Compassion International is not a new organization, having begun 55 years ago after the Korean War.  This organization is run with absolute integrity and works to develop a child in all areas of his or her life.  Your money is always used for its stated purpose.  CI is highly rated by several charity watchdog groups.  I've been to several student centers in one of the countries where we serve, and I can tell you that Compassion is helping to break the cycle of poverty for many, many children.

And yet, the current food crisis is taking a toll on even the children we serve.  If you cannot or don't wish to sponsor a child, but would like to do something to help, go to CI's website and look toward the bottom of your screen.  There you will see an invitation to donate to the Global food crisis fund.  Any amount will be welcome, any amount is needed, and it will be used as stated.  Thank you, and God bless you.

04/22/2008

A challenge for you!

On Compassion's blog is a post about listening.  Read it, and then consider this challenge:

For one week (not less than one day!), listen to yourself, your spouse/significant other/family, listen to people around you wherever you are, wherever you go.  Listen for conversations, questions, statements, comments--anything that you would not hear among people who live in real poverty.

I read the post on Compassion's blog and immediately thought about some of the conversations at our house having to do with vacations.  Vacations give us a break from work and, depending on how we plan them, a chance to catch up on some rest, time to just sit and reflect, time to go deeper into God's Word, to watch in leisure as boats and sea planes go in and out of a bay...as we plan to do in June.  Vacations give us a chance to have some fun, whatever that means to an individual:  rock-climbing, surfing, deep-sea diving, kayaking, fishing, skiing...fill in the blanks for yourself.

But the poor never get a break from their poverty.  Even the children who are registered in a Compassion-assisted student center continue to live in their poverty.
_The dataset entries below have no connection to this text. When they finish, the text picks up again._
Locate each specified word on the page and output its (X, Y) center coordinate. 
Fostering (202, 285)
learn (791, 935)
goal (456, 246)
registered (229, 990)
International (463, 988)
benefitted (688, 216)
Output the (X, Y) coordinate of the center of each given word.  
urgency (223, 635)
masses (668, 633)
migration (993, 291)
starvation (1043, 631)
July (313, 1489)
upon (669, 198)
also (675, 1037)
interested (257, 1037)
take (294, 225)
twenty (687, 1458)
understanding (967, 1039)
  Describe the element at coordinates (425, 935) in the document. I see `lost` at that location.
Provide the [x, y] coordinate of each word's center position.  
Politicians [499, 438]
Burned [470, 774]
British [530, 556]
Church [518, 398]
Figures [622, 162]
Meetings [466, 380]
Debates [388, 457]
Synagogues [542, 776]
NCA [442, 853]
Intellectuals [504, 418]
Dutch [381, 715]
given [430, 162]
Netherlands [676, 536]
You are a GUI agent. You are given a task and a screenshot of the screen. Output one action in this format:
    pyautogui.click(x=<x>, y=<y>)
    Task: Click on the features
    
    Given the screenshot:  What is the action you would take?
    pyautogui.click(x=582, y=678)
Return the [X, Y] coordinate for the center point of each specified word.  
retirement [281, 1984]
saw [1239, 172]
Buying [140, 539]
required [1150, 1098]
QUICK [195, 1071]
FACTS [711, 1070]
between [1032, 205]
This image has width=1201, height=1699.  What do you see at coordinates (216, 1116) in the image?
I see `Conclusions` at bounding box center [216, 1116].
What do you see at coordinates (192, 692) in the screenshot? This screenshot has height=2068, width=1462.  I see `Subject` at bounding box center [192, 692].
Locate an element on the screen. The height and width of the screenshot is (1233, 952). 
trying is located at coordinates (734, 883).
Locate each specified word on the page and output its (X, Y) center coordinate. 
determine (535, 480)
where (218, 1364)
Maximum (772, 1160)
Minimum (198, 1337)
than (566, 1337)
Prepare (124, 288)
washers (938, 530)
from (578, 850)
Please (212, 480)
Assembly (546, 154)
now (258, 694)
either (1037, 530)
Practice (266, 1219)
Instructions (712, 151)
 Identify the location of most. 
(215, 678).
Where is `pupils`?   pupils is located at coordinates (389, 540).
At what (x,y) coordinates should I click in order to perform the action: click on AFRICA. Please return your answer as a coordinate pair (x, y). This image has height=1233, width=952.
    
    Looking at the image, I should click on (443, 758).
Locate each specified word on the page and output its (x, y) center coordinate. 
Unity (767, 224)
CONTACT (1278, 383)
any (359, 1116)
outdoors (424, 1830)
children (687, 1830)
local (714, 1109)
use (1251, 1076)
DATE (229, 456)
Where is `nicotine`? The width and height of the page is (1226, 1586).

Seven_people_live_here Yes, they receive a good meal, every day that they are at the center, as well as education assistance; health care, and nutrition assistance, as needed; a safe place to play and develop social skills; a life skill, which will enable them to provide for themselves and their families; many opportunities to hear the gospel of Jesus Christ and to learn the Word of God; and so much more.  Most of those who are sponsored will exchange letters, periodically, with their sponsors and receive small (to us) birthday and Christmas gifts.  But they go home to a very small structure, often very shaky, which typically houses far more people than can reasonably be accommodated.

The opposite of poverty is not wealth; the opposite of poverty is enough.  Anything more than that is more than we need, and we have a responsibility to share.  So take the challenge, thank God for all that you have and remember that, as we say at my church, "We are blessed to be a blessing."